Cicerone al fratello Quinto

Mi frater, mi frater, mi frater, tune id veritus...superstitem reliquisses!

Fratello mio, fratello mio, fratello mio, forse tu temi questo cioè che io indotto da qualche iracondia invierei presso di te i fanciulli senza lettere?

O anche che non vorrei vederti? Io dovrei arrabbiarmi con te? Io potrei arrabbiarmi con te? Si capisce, tu infatti mi hai afflitto e io non ti ho perduto miseramente. Quel mio elogiato consolato mi strappò te, i figli, la patria, le fortune, vorrei che non ti sia strappato nulla tranne me soltanto.

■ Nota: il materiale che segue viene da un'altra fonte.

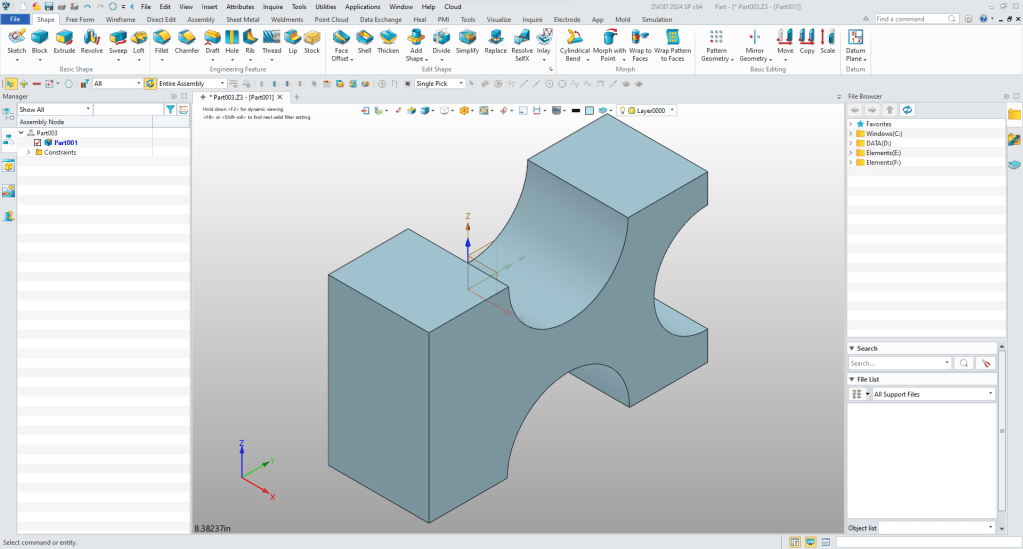Click the black face color swatch
The height and width of the screenshot is (549, 1023).
tap(575, 110)
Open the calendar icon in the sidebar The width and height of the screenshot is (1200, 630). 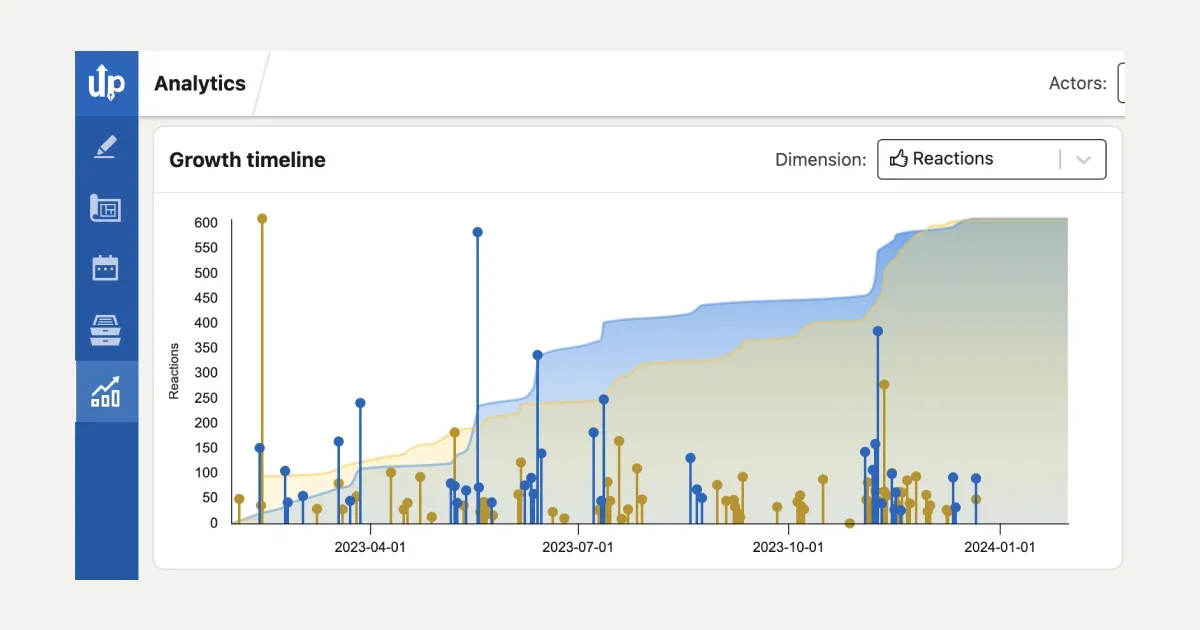(x=107, y=267)
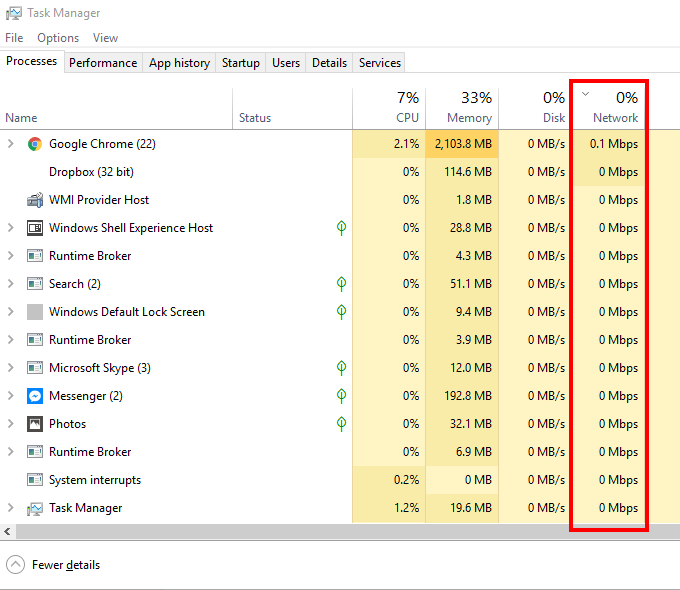Open the View menu
The width and height of the screenshot is (680, 590).
pos(105,38)
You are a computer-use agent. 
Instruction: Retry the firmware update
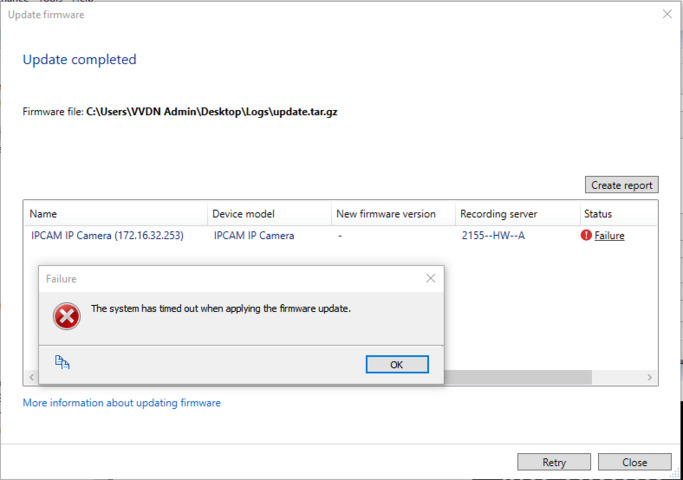[553, 462]
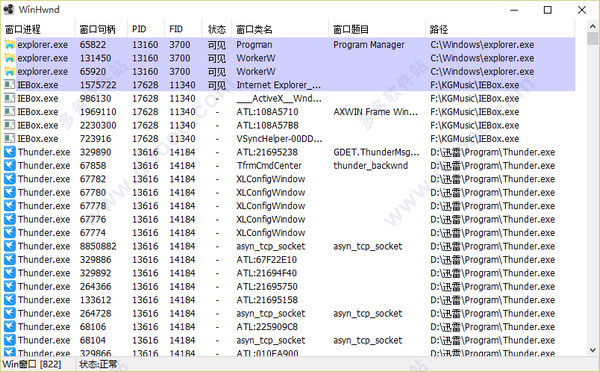Image resolution: width=600 pixels, height=372 pixels.
Task: Click the 路径 column header
Action: coord(439,29)
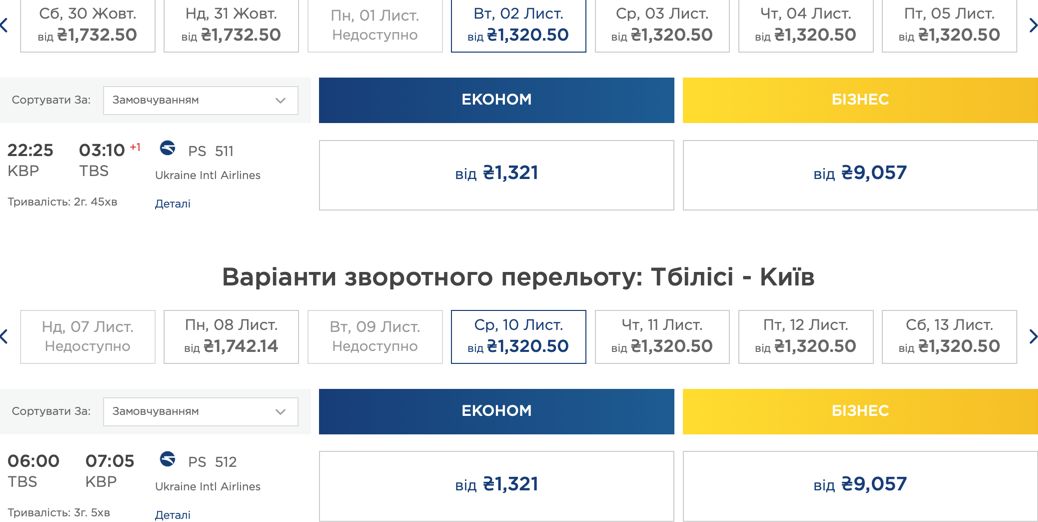Select business fare ₴9,057 for PS 512
1038x522 pixels.
click(x=861, y=486)
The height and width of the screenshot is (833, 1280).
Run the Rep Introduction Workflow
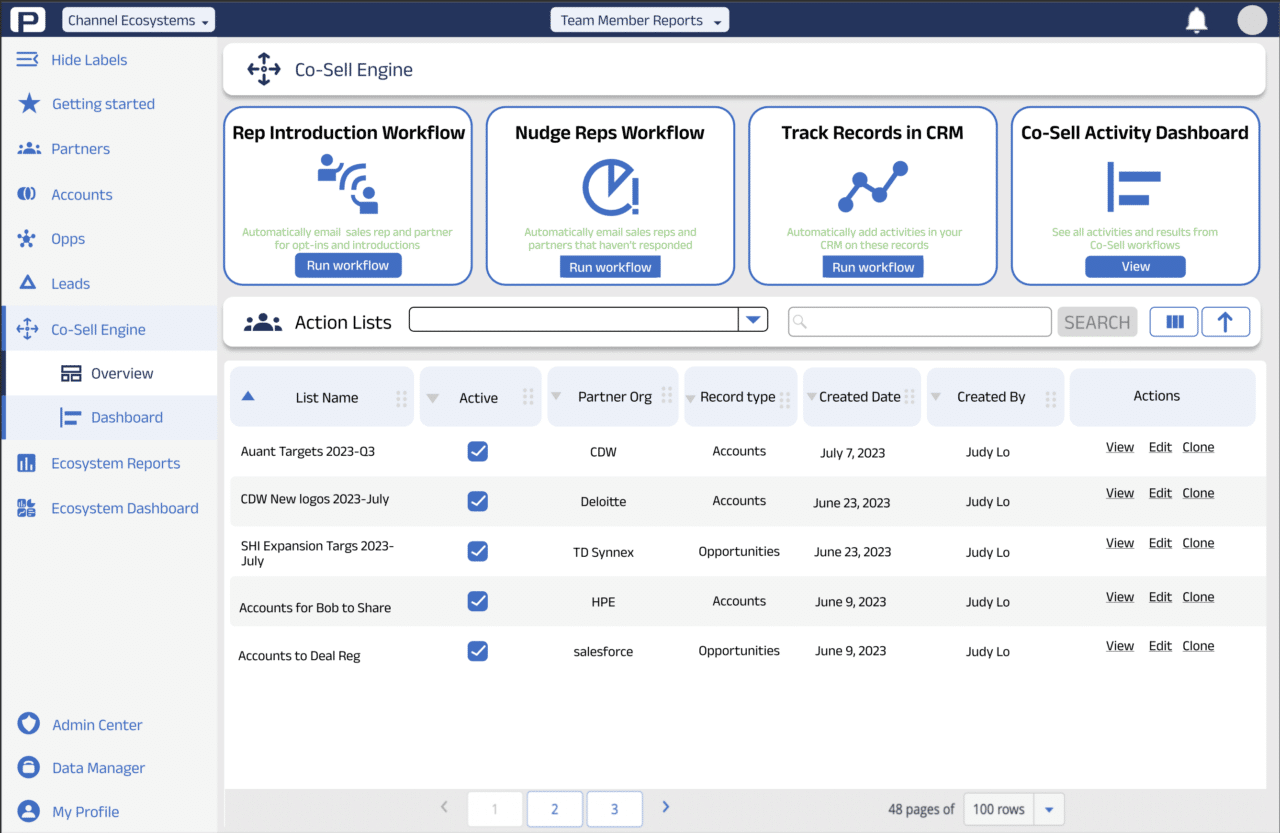coord(348,266)
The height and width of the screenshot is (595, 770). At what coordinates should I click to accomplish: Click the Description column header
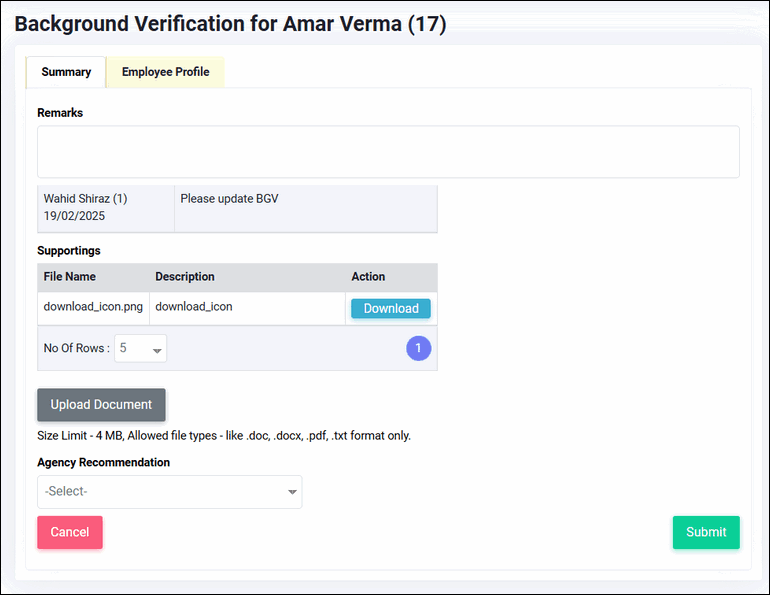[185, 277]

Ma certamente da te a me sono sempre venute meno tutte le cose oneste e piacevoli: da me a te il lutto della mia calamità, il timore della tua, il rimpianto, il cordoglio, la solitudine. Io non vorrei vederti? Anzi in verità non vorrei essere visto da te (che tu mi vedessi). Infatti non vedresti tuo fratello: non colui che avevi lasciato, non quello che hai conosciuto: neppure la sua impronta né l'ombra, ma una certa immagine di un morto che respira.

E volesse il cielo che vedessi o ascoltassi prima che io fossi morto! Volesse il cielo che tu mi lasciassi non solo testimone della vita, ma anche della mia dignità!